Divergent transitions after warmup in hierarchical mixture of agents model

Hi all! I’m new to Stan (and reinforcement learning) and am trying to fit a hierarchical mixture of agents model to 9-10 sessions of behavior in a two armed bandit task for each of 3 rats. I’ve played around with the number of iterations and have cranked adapt_delta up to 0.99, but I’m still getting the “divergent transitions after warmup” error. I think I may need to reparameterize the model but I’m not sure how to do that. Any help would be very much appreciated!

The model code:


data {
  int n_rats;  // number of subjects
  int max_days;  // maximum days per subject
  int max_trials;  // maximum trials per day

  int num_days[n_rats];     // actual numbers of days per subject
  int num_trials[n_rats,max_days];  // actual numbers of trials per sub/day
  
  int r[n_rats,max_days,max_trials];   // -1 / 1
  int choice[n_rats,max_days,max_trials];  // L vs R poke:  2 is right 1 is left 
  real click_diff[n_rats,max_days,max_trials];  // click difference (+ means more on right)
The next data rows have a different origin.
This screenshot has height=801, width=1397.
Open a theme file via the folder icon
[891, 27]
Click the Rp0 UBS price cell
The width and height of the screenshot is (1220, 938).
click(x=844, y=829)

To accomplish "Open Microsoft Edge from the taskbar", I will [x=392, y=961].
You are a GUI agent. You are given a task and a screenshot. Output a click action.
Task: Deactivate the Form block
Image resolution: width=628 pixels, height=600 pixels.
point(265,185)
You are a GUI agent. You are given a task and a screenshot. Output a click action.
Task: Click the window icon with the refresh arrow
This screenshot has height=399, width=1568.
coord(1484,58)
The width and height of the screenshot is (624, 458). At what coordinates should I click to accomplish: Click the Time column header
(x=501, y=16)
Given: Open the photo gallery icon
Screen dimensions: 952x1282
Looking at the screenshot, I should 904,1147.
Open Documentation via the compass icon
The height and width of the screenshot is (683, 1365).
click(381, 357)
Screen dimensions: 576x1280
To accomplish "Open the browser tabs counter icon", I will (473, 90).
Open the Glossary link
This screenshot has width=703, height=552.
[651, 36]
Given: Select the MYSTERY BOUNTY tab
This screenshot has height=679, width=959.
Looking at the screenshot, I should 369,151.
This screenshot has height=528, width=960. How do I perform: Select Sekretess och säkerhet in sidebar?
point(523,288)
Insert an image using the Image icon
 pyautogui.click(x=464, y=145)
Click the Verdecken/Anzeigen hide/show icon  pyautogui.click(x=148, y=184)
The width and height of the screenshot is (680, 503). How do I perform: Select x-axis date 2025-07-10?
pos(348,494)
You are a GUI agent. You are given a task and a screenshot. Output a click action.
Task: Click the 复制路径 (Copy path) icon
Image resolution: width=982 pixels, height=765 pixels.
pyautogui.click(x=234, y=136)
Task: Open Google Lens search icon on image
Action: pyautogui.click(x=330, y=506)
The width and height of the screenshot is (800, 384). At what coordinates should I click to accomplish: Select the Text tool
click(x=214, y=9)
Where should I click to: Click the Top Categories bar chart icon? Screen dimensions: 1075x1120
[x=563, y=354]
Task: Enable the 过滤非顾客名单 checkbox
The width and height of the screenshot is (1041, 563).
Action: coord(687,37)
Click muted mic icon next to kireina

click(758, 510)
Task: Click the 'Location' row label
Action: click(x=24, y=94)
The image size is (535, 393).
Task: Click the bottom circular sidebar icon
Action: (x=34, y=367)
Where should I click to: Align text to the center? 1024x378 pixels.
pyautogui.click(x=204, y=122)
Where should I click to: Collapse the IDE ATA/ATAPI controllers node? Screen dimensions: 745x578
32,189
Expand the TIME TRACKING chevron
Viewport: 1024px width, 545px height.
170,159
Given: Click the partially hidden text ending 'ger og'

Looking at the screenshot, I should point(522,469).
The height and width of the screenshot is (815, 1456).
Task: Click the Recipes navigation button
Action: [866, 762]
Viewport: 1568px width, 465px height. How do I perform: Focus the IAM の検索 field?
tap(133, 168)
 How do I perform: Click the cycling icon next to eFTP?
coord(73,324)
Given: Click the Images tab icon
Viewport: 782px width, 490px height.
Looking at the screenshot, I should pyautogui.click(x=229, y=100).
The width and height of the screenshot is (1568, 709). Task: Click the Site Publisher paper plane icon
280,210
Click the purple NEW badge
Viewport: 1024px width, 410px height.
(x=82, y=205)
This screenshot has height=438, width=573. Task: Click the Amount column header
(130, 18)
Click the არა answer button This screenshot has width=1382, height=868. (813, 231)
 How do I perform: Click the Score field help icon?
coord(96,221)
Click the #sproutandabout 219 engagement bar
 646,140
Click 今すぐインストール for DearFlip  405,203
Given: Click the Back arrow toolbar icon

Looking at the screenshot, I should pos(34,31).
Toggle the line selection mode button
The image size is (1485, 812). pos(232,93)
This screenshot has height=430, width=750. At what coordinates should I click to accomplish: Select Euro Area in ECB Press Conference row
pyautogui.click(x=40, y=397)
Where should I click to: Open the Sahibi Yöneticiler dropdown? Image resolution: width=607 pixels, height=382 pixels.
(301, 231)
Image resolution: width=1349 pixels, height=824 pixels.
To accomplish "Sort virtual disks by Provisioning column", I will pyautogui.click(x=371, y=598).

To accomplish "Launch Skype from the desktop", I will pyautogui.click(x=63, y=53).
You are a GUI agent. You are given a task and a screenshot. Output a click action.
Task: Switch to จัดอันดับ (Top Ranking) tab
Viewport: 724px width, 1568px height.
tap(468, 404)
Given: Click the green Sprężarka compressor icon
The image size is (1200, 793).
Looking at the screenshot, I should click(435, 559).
  int prev_choice[n_rats,max_days,max_trials]; // 2 is right 1 is left
  
}

// the model parameters

parameters {
  // group level
  vector[5] betam;         // group level mean parameters

  // rat level
  vector[5] betas[n_rats];       // per subject mean parameters
  vector<lower=0>[5] sigmaS; // parameter STDs across subs

  // session level
  vector[5] betad[sum(num_days)];  // per day mean parameters
  vector<lower=0>[5] sigmaD; // param STDs across days w/in subject 
  
}

// the model itself

model {
  int dayindex;

  // priors

  sigmaS ~ normal(0,1);
  sigmaD ~ normal(0,1);
  betam ~ normal(0,1);

  dayindex = 0;

  // loop over subjects
  for (s in 1:n_rats) {
    // each subject's parameters
    // betas[s] ~ multi_normal(betam, diag_matrix(sigmaS));
    betas[s] ~ normal(betam, sigmaS);

    // loop over days within subject
    for (d in 1:num_days[s]) {
      real betaQ; # beta q value 
      real betaP; # beta perseveration
      real betaC; # beta clicks
      real bias; # overall bias left or right 
      real alpha; # learning rate 

      // ----------------------------------------- 
      vector[2] q; // value of each option 
      vector[2] qeff; // this is the sum of all the "agents"
      vector[2] P;
      vector[2] C;
      // ----------------------------------------------------
      
      dayindex += 1;

      // draw this day's parameters

      betad[dayindex] ~ normal(betas[s], sigmaD);

      // unpack the 5-vector into the 5 params
      betaQ = betad[dayindex,1];
      betaP = betad[dayindex,2];
      betaC = betad[dayindex,3];
      bias = betad[dayindex,4];
      alpha = Phi_approx(betad[dayindex,5]/1.7); // 1.7 is sqrt(3), makes prior ~uniform
      
      // initialize q values for left (1) and right (2) choices
      q[1] = 0;
      q[2] = 0;
      
      // ---------------------------------------- 
      P[1] = 0;
      P[2] = 0;
      C[1] = 0;   
      C[2] = 0;
       
      

      // loop over trials

      for (i in 1:num_trials[s,d]) {
        // calculate C
        C[1] = -click_diff[s,d,i]; # index 1 is negative because its leftward choices
        C[2] = click_diff[s,d,i];
        
        // calculate P 
        P[prev_choice[s,d,i]] = 1;
        P[3 - prev_choice[s,d,i]] = -1;
      
        qeff[1] = betaQ * q[1] + betaP * P[1] + betaC * C[1] -bias ; # negative bias parameter will be leftward bias
        qeff[2] = betaQ * q[2] + betaP * P[2] + betaC * C[2] +bias;

        // probability of choice
        choice[s,d,i] ~ categorical_logit(qeff);

        // update Q values from outcome
        q[choice[s,d,i]] = q[choice[s,d,i]] + alpha * (r[s,d,i] - q[choice[s,d,i]]);
        

      }
    }
  }
}

Hi, @julie and welcome to the Stan forums.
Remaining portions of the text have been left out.